> **EXERCISE OBJECTIVE**
From the biography of Satkirin Kaur Khalsa below, write out word for word the passage starting with "Satkirin Kaur Khalsa" and going on through "JUS Punjabi TV.".

> **SELECTED PASSAGE**
Satkirin Kaur Khalsa (, ) is a Sikh preacher and prolific Sikh Kirtan singer. She hosts a Kundalini Yoga show on the JUS Punjabi television channel.

Life
She was married to Govinda Singh, after she converted to Sikhism. She was nominated as the Granthi in the Los Angeles Gurudwara in 1974 and currently serves at the Manhattan Gurudwara. She has had the opportunity of singing the opening prayer for the Opening Ceremony of the 2009 United Nations General Assembly on Climate Change. She has performed in Colombia, Ecuador, Peru, Paraguay, Bolivia, Argentina, Chile, India, Malaysia, and United States of America. She hosts a show named JUS Yoga every Saturday & Sunday morning (10am-10:15 am EST) on JUS Punjabi TV.

> **PROVIDED DATA**
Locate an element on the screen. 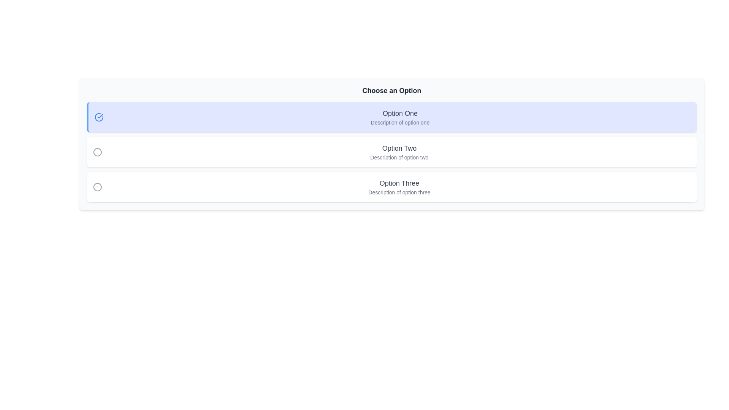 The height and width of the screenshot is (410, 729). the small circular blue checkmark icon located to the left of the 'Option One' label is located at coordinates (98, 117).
* * *
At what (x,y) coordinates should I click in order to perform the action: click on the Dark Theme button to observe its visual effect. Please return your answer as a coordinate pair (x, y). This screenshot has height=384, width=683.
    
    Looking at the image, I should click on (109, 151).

> **RESULT FOR THIS EXERCISE**
Satkirin Kaur Khalsa (, ) is a Sikh preacher and prolific Sikh Kirtan singer. She hosts a Kundalini Yoga show on the JUS Punjabi television channel.

Life
She was married to Govinda Singh, after she converted to Sikhism. She was nominated as the Granthi in the Los Angeles Gurudwara in 1974 and currently serves at the Manhattan Gurudwara. She has had the opportunity of singing the opening prayer for the Opening Ceremony of the 2009 United Nations General Assembly on Climate Change. She has performed in Colombia, Ecuador, Peru, Paraguay, Bolivia, Argentina, Chile, India, Malaysia, and United States of America. She hosts a show named JUS Yoga every Saturday & Sunday morning (10am-10:15 am EST) on JUS Punjabi TV.